In this case, we are simply storing a GitHub token. We can then read out this secret and the permission is expected as we are still operating within the same login context that wrote the secret. Let's now change our login to that of the root. Having successfully reauthenticated as root, we then attempt to access and read the GitHub token from the same path as before. And as expected, we find that the cubbyhole is empty. Similarly, we can fall back to using the Vault API to interact with the Cubbyhole storing, retrieving, or deleting secrets. In the examples shown here, we use the curl utility to craft our HTTP requests. We need to pass in a valid Vault token, setting it against the X-Vault-Token HTTP header. We choose the appropriate HTTP verb and if we are writing the secret, we set the data HTTP header with the name and content of our secret. 

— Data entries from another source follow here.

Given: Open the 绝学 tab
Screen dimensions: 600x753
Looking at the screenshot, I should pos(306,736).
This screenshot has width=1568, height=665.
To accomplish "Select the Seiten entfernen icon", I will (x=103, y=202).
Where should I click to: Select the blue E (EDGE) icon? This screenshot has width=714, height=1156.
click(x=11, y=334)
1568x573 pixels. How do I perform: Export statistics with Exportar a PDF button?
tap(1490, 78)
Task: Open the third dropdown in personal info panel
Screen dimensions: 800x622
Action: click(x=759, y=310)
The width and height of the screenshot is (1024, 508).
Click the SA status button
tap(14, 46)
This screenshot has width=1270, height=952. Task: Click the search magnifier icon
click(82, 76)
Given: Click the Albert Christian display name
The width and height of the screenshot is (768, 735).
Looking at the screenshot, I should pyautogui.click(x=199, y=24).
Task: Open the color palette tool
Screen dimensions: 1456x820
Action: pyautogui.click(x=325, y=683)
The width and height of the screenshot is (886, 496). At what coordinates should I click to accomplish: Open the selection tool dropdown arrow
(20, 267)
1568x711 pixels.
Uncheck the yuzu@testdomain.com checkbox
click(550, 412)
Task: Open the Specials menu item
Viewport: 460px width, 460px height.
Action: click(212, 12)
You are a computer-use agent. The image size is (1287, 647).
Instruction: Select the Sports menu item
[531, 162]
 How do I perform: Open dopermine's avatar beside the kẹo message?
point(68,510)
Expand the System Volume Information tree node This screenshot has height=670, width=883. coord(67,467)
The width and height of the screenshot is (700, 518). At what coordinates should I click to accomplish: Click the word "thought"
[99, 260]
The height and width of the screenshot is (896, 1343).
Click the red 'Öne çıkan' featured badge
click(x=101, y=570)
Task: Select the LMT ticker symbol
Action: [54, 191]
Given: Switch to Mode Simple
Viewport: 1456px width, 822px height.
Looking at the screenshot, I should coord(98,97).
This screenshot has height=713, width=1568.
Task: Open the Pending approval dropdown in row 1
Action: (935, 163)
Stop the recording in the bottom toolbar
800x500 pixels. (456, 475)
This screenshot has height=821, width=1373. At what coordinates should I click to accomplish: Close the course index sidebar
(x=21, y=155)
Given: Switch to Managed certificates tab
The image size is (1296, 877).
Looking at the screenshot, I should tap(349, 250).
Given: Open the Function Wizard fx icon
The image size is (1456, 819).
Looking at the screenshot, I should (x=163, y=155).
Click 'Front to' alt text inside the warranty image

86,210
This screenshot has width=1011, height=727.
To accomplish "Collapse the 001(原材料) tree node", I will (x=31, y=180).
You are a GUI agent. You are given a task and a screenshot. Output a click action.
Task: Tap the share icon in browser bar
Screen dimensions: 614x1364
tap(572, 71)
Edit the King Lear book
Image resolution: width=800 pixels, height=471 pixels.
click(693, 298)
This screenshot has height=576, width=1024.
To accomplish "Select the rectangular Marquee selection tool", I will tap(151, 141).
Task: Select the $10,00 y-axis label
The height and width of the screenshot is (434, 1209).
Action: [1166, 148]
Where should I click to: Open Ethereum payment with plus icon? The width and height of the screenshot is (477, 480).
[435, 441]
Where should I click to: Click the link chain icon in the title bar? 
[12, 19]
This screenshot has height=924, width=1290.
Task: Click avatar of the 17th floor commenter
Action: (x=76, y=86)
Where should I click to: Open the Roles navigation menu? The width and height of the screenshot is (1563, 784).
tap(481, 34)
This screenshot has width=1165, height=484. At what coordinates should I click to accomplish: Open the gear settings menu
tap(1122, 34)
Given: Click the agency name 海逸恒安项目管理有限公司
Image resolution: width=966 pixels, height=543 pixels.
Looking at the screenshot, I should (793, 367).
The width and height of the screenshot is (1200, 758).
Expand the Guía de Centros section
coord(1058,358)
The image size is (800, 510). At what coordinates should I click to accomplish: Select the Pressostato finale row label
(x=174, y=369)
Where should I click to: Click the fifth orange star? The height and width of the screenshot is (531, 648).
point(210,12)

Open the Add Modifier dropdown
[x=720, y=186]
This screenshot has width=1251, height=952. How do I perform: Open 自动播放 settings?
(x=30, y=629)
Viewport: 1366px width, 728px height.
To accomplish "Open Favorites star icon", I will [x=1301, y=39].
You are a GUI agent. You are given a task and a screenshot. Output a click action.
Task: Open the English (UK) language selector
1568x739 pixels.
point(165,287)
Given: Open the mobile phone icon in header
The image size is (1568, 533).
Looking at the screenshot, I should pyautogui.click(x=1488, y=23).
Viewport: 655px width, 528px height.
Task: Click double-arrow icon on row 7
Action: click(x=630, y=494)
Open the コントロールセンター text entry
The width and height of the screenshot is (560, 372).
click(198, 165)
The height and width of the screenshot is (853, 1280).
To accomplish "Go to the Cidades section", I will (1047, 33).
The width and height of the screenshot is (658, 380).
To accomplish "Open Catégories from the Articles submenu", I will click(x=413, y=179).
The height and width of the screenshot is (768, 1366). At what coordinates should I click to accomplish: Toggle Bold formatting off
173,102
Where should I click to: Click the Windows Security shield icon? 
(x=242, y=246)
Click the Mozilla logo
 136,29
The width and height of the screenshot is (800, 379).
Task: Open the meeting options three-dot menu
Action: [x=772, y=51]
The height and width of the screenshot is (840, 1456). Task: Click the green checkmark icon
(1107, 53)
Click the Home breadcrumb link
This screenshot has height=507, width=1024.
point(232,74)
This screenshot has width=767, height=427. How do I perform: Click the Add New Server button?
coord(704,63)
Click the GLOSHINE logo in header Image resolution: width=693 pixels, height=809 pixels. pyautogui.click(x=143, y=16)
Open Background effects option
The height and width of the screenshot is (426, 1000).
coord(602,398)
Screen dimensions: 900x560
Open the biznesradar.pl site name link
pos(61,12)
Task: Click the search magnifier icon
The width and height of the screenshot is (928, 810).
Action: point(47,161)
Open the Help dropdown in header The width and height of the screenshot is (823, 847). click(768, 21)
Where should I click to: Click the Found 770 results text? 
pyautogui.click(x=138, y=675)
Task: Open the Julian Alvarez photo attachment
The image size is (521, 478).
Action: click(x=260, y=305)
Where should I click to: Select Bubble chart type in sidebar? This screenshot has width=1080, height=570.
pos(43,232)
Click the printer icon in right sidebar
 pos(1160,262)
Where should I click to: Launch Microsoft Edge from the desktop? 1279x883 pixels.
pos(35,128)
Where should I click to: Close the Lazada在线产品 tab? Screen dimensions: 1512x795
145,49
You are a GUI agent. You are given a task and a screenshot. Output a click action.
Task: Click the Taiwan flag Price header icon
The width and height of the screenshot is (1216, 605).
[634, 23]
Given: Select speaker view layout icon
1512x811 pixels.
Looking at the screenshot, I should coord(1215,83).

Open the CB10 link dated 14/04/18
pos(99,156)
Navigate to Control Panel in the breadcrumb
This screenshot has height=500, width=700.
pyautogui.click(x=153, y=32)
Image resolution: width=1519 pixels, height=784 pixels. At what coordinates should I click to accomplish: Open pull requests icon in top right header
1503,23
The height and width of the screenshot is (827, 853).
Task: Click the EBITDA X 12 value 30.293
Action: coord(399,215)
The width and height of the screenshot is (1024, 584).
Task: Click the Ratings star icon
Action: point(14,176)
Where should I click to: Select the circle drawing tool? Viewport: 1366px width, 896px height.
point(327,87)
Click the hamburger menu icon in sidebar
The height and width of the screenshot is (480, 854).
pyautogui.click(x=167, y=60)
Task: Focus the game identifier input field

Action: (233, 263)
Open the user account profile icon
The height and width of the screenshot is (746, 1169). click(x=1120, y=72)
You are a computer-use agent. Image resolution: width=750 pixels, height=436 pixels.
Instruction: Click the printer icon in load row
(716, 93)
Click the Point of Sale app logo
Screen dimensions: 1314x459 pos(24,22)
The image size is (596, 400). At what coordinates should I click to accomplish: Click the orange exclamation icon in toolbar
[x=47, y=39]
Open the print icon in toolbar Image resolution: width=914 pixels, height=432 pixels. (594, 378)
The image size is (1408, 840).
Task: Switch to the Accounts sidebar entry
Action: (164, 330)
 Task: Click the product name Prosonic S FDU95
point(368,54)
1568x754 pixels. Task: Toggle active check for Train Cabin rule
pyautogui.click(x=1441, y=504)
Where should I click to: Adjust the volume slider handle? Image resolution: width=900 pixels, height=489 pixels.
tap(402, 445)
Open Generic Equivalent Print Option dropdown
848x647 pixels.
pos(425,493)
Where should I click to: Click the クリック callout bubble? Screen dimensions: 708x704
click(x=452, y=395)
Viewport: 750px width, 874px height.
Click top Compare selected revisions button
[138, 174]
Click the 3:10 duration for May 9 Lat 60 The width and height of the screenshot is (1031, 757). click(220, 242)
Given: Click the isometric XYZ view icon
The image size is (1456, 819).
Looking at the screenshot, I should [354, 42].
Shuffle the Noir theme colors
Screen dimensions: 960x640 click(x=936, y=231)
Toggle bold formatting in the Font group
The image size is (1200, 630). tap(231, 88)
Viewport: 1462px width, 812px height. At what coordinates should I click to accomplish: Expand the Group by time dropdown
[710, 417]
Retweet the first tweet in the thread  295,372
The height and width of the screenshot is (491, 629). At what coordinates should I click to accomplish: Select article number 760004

In this section, we'll introduce you to the concept of response wrapping. In many Vault deployments, clients can access Vault directly and consume returned secrets. In other situations, it may make sense to or be desired to separate privileges such that one trusted entity is responsible for interacting with most of the Vault API and passing secrets to the end consumer. However, the more relays a secret travels through, the more possibilities for accidental disclosure especially if the secret is being transmitted in plain text. Keep in mind here that the intended end recipient of the token doesn't have to be human. The recipient can also be a machine, service, or app. To help address this problem, Vault includes a feature called response wrapping. When requested, Vault can take the response it would have sent to a client and instead insert it into a Vault cubbyhole configured itself with a single-use token and then returning that single-use token instead. Logically speaking, the response is wrapped by the token and retrieving it requires an unwrapped operation against the token. Response wrapping provides a secure approach to secret sharing. It does so by performing the following duties. One, it provides cover by ensuring that the value being transmitted across the wire is not the actual secret but a reference to such a secret, namely the response wrapping token. Information stored in logs or captured along the way do not directly see the sensitive information. Two, it provides malfeasance detection by ensuring that only a single party can ever unwrap the token and see what's inside. A client receiving a token that cannot be unwrapped can trigger an immediate security incident. In addition, a client can inspect a given token before unwrapping to ensure that its origin is from the expected location in Vault. And three, it limits the lifetime of secret exposure because the response wrapping token has a lifetime that is separate from the wrapped secret and often can be much shorter. So, if a client fails to unwrap the token, the token can expire very quickly. 

In this example, we're using the Vault CLI to generate a wrapping token to be used by our Jenkins build server. The wrapping token is configured to expire after 60 seconds as per the wrap ttl parameter. A trusted entity in possession of the wrapping token can perform a one-time unwrap to gain access to the actual Vault token. 

In this example, we're using the Vault CLI to unwrap our wrapping token simply by calling vault unwrap and supplying the wrapping token. 

Okay, that completes this lecture on the Cubbyhole Secret Engine. Go ahead and close this lecture and we'll see you shortly in the next one.